(This article was published on June 18, 2012 by BostInnovation.)
More than 15,000 people from around the world have descended upon Boston for the annual BIO International Convention. Among them are economic development officials hoping to entice companies to move to their region with cheap land, low tax rates and regional culinary novelties such as fresh crawfish.
But they are likely to leave empty handed.
We’ve seen biotech companies in the Boston area move seeking cheaper land. But the Boston suburbs are about as far as they go. And they inevitably come back to the city.
Biogen Idec, the third largest biotechnology company in the world, just reversed its relocation two years ago from Cambridge to Weston.
And drug maker Vertex is moving its headquarters from Cambridge – but only across the river to Boston to two new office towers under construction.
Life science companies stay close to their roots
Why is it so hard to uproot a biotech company?
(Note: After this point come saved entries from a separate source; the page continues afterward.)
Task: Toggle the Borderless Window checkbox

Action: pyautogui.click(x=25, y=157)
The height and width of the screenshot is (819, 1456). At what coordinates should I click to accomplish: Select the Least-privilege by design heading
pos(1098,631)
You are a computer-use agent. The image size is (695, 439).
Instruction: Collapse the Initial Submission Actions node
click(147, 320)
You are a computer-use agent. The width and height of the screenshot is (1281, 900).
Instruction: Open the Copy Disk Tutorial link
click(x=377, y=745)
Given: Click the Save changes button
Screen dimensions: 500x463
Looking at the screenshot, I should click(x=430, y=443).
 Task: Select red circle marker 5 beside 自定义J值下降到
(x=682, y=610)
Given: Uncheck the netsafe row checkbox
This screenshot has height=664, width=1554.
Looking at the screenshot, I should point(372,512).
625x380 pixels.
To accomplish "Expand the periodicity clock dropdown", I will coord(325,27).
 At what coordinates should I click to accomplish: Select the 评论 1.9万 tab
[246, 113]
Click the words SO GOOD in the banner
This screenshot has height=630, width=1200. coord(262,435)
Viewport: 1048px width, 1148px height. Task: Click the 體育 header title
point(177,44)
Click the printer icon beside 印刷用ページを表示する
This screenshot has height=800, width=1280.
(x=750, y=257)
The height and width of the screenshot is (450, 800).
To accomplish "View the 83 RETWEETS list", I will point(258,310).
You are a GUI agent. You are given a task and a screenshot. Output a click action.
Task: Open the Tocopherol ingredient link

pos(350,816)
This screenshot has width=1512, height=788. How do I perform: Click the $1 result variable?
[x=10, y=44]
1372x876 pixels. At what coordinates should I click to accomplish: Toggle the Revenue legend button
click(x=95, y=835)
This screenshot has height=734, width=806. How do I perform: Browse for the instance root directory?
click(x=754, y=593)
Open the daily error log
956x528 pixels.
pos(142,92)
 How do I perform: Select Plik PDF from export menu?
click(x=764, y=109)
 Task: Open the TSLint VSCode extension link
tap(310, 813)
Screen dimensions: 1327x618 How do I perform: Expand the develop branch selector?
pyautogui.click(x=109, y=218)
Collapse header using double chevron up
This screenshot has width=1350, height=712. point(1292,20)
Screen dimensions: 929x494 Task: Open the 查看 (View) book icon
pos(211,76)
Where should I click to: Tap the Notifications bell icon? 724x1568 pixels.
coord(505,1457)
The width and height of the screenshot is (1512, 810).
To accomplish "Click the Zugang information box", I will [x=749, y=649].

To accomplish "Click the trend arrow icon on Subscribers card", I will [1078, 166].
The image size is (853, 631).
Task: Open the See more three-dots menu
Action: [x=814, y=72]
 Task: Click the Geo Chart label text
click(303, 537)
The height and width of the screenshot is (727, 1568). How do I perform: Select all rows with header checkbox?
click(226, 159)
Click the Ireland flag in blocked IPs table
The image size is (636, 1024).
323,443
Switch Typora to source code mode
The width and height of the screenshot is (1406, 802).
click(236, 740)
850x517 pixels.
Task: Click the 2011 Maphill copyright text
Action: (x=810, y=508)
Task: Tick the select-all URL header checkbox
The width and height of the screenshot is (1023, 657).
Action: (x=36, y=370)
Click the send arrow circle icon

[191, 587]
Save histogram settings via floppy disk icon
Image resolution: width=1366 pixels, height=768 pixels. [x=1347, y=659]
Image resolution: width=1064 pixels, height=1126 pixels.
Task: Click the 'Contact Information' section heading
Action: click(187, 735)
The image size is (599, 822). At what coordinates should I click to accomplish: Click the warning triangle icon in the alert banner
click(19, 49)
Biogen Idec co-founder Phillip Sharp, an MIT professor, expressed the reason well: “Biogen Idec is a high-tech company and must be in touch with the cutting edge of biotech.”
While the proximity to scientists and universities is the top factor influencing the decision to be in Boston, it is closely followed by the ability to find appropriately trained talent in all aspects of the business, from product research to manufacturing and distribution.
Any hope economic development officials coming to the BIO International Convention have of establishing a biotech hub in their state will rest upon developing unique pockets of expertise.
Long-term nurturing bears fruit
Massachusetts’ biotech credentials did not develop overnight. But after decades of tactical and strategic nurturing, the cluster is bearing fruit. As the following chart* of Series A deals shows, Massachusetts now is producing more than twenty new venture-backed companies each year.
The blossoming comes at a time when large drug companies, with research budgets shrinking, are instead looking to startups in hopes of feeding their drug development pipelines.
A startup takes root
Like apples falling from a tree, startup firms tend to take root near their parents. Because these children tend themselves to spawn further spinouts, the cluster becomes stronger.
An example serves to illustrate the point:
A postdoctoral fellow at Novartis and a senior officer with Genzyme founded 4s3 Bioscience after discovering a mechanism to deliver large molecules to muscle tissue, key to tackling neuromuscular disorders for which there are no treatments.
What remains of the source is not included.